Yale's David F. Swensen held the unofficial title of investment genius for many years until his model nose-dived with everyone else's in the 2008 crash. The concept, originally crafted for university endowments and later emulated by countless other institutional investors, espoused shifting money out of traditional stocks and bonds into higher-yielding alternatives such as hedge funds, real assets (commodities and real estate) and private equity.
Swensen's rationale was that private investments offer greater value than public markets. Private assets tend to be less inundated with capital, which makes them more attractive because the inefficiencies are theoretically easier to find than they are in public markets and the prices less frequently bid to extremes. Therefore, the theory goes, diversification into private alternatives simultaneously reduces risk and enhances return. Private assets also pay risk and liquidity premiums less available in public markets.
But even though private markets might be good for some diversification, there are two significant hurdles in this space.
One is that many private assets are illiquid. In bull markets, it's common to hear investment strategists advising clients to sell liquidity, believing it's worth the sacrifice to take the higher return on illiquid investments. That strategy can backfire, though, exactly as it did in 2008, particularly for investors lacking the financial stamina to wait it out. Liquidity is rarely appreciated by investors until they don't have it.

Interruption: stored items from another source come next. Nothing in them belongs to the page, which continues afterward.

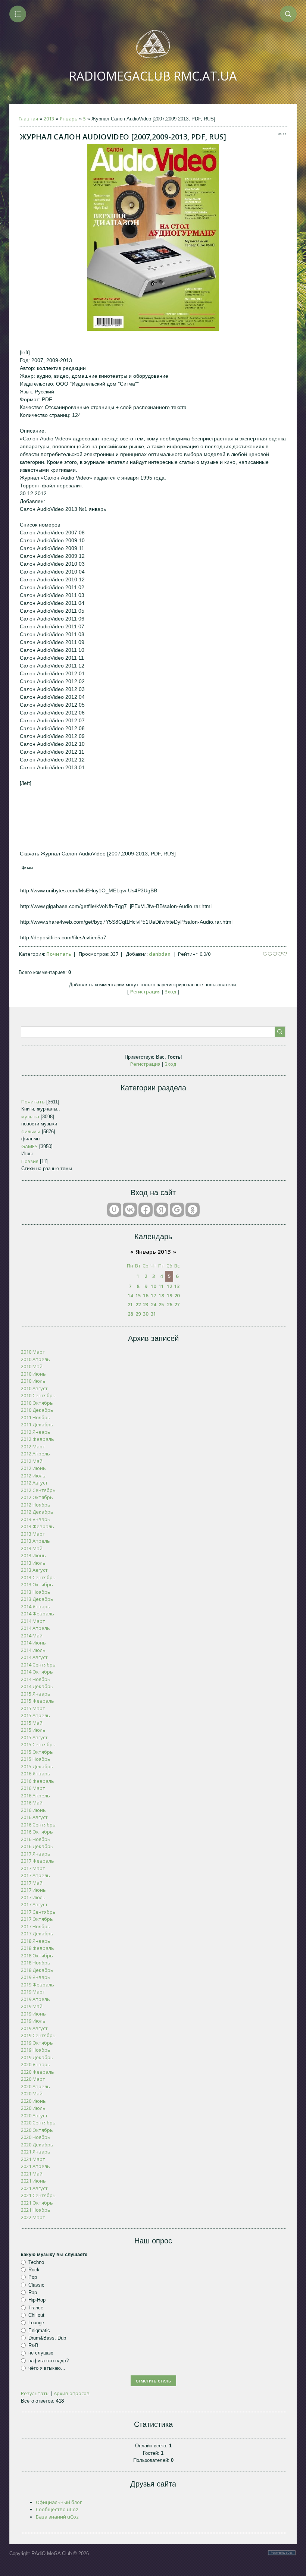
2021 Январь (35, 2151)
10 (153, 1286)
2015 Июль (33, 1730)
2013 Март (33, 1533)
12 (169, 1286)
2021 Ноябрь (35, 2209)
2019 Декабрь (37, 2057)
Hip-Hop (37, 2300)
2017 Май (32, 1882)
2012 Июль (33, 1475)
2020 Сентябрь (38, 2122)
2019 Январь (35, 1977)
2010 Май (32, 1366)
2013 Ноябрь (35, 1592)
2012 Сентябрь (38, 1490)
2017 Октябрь (37, 1919)
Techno (36, 2262)
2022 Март (33, 2217)
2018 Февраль (37, 1948)
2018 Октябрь (37, 1955)
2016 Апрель (35, 1795)
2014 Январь (35, 1606)
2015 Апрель (35, 1715)
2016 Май (32, 1802)
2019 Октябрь (37, 2042)
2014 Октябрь (37, 1671)
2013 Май (32, 1548)
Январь (69, 118)
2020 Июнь (33, 2101)
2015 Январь (35, 1693)
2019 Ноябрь (35, 2049)
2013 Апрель (35, 1540)
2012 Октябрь (37, 1497)
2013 (49, 118)
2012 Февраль (37, 1439)
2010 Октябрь (37, 1402)
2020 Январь (35, 2064)
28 (130, 1313)
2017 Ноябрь (35, 1926)
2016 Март (33, 1788)
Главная (28, 118)
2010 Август (34, 1388)
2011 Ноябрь (35, 1417)
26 (169, 1304)
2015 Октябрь (37, 1752)
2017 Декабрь (37, 1933)
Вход (170, 991)
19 (169, 1295)
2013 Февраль (37, 1526)
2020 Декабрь (37, 2144)
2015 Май (32, 1722)
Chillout (36, 2315)
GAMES (29, 1146)
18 (161, 1295)
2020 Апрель (35, 2086)
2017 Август (34, 1904)
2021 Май (32, 2173)
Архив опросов (72, 2393)
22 (138, 1304)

The other hurdle is that private equity investments in particular generally depend on financial leverage and therefore on low interest rates-in other words, on what can be funded through a bank. In the LBO sector, for instance, investors use large amounts of debt to buy companies, hoping to make a few organizational or marketing tweaks, before re-entering the market via an IPO to pay off the debt and make a killing. That's only possible when a lot of cheap debt is available.
Thus, success with private equity investments is often more about the overall economic environment than it is about the particular deal. This is why the "vintage year" is so important in private equity investing.

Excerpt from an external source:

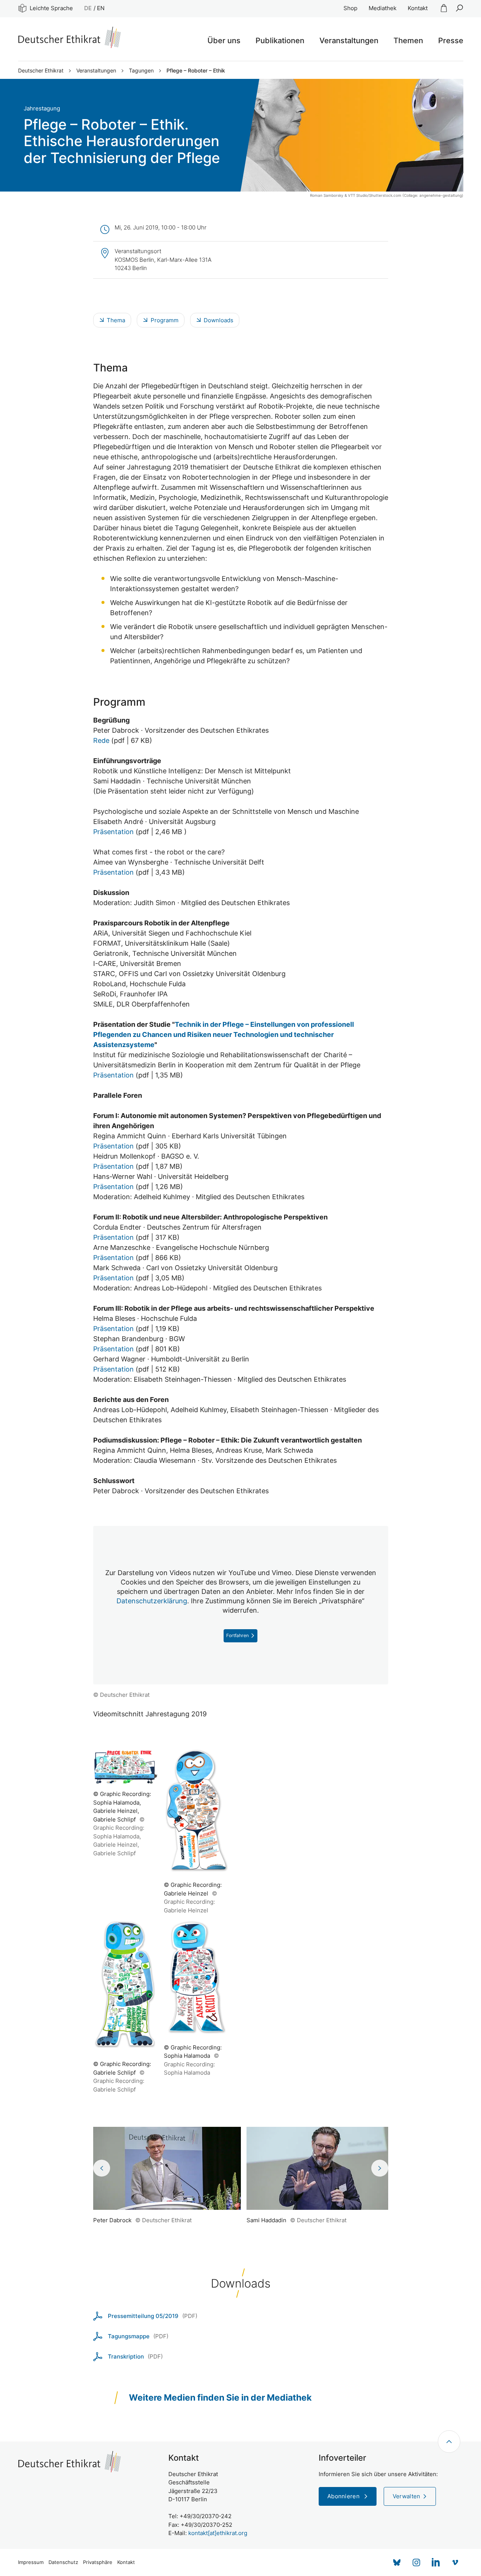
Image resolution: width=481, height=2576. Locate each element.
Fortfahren (237, 1635)
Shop (350, 8)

LBO and mezzanine (essentially, debt restructuring) strategies generally have short time horizons. The only way to make big returns quickly is with leverage. If cheap financing is not available and/or the economic environment sours, these strategies can suffer greatly. Two other private markets, venture capital and angel investing, involve injecting private capital into new businesses to either start them up or advance them beyond the start-up phase. But neither of these has fully recovered since the tech bubble burst.

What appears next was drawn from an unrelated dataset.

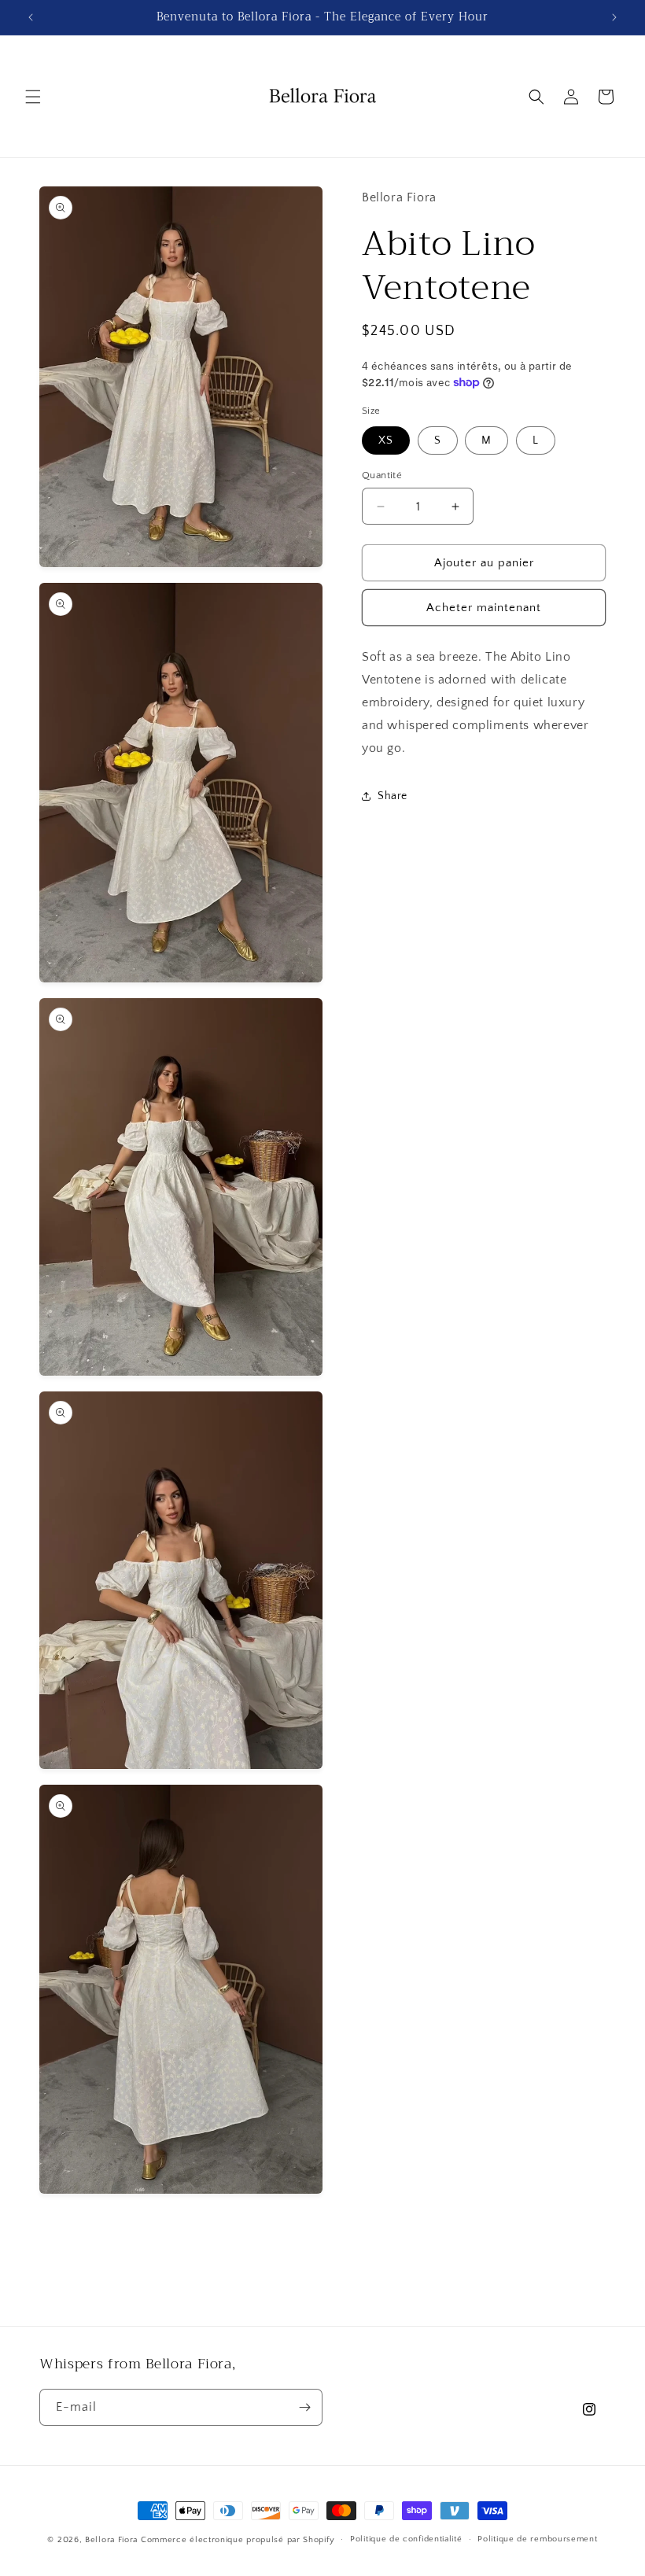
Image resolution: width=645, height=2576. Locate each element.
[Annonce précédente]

The terms and fees charged by private asset managers, meanwhile, tend to be onerous. This means private equity investments must well outpace public equity markets on a gross basis to offset management fees and compensate the investor for taking the significant economic and liquidity risks.
You have big advantages, of course, if you are Yale. Your size and industry connections allow you to get the pick of the high-quality litter-a narrow space-and negotiate lower fees and more attractive terms. Yale also has the capacity (even if the university takes heat about it from media) to withstand a bad year or two of illiquidity. The university will likely go on in perpetuity and is only mildly susceptible to cash-flow problems. If the economy is having a bad couple of years, the university can reduce its endowment's distributions for a while and wait for liquidity to return to the market. Because the portfolio is so large and diverse, the university can meet cash-flow needs, if it has them, by using other parts of its portfolio without doing too much harm.
But individuals-or even families with $40 million to $50 million in assets-are not like Yale. It makes no sense for wealthy families, for instance, to add private equity to their portfolios when the bulk of their wealth is already in various forms of private equity: real estate and entrepreneurial business. They should be looking instead at something highly liquid to counterbalance their existing holdings, not emulating the Yale model.